PROBLEM DETAILS => Search the material below for lines containing the string "computer", and copy every one you find.

RECORDS FOR THIS EXERCISE Start Marker

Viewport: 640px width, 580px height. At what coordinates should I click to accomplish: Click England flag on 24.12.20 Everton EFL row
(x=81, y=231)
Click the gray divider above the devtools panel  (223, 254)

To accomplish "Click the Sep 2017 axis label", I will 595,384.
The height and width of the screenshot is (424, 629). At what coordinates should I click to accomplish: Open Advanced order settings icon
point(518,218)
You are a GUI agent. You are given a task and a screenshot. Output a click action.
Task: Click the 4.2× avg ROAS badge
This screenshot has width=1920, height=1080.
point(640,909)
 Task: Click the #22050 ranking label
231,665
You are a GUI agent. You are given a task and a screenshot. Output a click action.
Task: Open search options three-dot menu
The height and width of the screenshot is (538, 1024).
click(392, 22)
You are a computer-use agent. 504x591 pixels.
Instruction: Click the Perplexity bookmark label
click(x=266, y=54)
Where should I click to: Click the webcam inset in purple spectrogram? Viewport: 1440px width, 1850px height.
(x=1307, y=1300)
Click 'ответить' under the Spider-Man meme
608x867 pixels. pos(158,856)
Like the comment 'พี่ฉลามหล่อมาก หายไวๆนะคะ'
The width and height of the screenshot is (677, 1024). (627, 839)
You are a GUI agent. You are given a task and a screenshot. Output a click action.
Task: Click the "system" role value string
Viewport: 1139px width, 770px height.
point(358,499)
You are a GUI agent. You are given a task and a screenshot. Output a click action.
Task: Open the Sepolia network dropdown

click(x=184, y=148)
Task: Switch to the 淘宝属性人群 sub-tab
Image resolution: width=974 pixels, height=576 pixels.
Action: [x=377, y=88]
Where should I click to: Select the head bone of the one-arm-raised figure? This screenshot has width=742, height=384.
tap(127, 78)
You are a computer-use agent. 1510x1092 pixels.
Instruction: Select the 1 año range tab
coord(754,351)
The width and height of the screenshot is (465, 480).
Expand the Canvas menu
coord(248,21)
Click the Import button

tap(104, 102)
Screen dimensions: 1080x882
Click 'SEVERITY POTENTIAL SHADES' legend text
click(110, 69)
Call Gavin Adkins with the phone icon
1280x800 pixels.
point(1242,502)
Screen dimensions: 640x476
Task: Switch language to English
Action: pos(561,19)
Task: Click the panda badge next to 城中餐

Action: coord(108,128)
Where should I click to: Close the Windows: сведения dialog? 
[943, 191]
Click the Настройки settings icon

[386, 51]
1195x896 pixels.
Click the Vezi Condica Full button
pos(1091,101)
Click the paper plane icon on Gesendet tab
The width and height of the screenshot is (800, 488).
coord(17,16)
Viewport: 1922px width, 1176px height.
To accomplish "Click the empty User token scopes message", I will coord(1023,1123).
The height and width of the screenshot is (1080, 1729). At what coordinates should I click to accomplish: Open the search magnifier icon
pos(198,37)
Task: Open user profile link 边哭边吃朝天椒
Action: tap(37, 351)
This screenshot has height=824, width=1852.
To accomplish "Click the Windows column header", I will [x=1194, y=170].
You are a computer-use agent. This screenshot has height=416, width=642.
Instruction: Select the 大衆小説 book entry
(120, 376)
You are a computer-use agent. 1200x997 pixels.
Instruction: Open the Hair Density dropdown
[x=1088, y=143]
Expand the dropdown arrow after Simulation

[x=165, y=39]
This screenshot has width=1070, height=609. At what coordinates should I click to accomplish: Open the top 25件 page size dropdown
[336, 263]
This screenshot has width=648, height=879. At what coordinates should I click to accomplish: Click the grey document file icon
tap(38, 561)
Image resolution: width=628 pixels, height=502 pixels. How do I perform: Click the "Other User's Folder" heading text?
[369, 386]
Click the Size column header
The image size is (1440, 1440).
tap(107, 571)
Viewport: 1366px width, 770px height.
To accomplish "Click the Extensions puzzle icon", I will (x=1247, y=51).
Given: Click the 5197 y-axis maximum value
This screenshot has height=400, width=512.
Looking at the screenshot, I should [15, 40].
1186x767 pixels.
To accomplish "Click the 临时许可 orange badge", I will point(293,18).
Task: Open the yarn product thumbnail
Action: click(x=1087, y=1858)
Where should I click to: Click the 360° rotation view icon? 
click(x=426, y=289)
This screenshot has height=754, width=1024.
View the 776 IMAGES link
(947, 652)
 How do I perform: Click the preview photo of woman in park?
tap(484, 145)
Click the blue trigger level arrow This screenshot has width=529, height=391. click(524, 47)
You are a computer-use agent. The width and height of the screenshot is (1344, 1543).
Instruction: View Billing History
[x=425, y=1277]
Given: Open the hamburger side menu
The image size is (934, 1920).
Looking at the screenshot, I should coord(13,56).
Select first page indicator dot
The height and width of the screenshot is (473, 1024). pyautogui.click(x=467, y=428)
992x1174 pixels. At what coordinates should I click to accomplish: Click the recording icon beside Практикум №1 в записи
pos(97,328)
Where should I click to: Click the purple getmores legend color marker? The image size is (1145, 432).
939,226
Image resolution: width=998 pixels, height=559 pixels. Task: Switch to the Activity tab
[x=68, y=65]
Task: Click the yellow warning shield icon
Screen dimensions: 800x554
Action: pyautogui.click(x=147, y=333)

RECORDS FOR THIS EXERCISE End Marker

TASK RESPONSE =>
You are a computer-use agent. 504x591 pixels.
You are a computer-use agent. 1510x1092 pixels.
You are a computer-use agent. This screenshot has height=416, width=642.
You are a computer-use agent. 1200x997 pixels.
You are a computer-use agent. The width and height of the screenshot is (1344, 1543).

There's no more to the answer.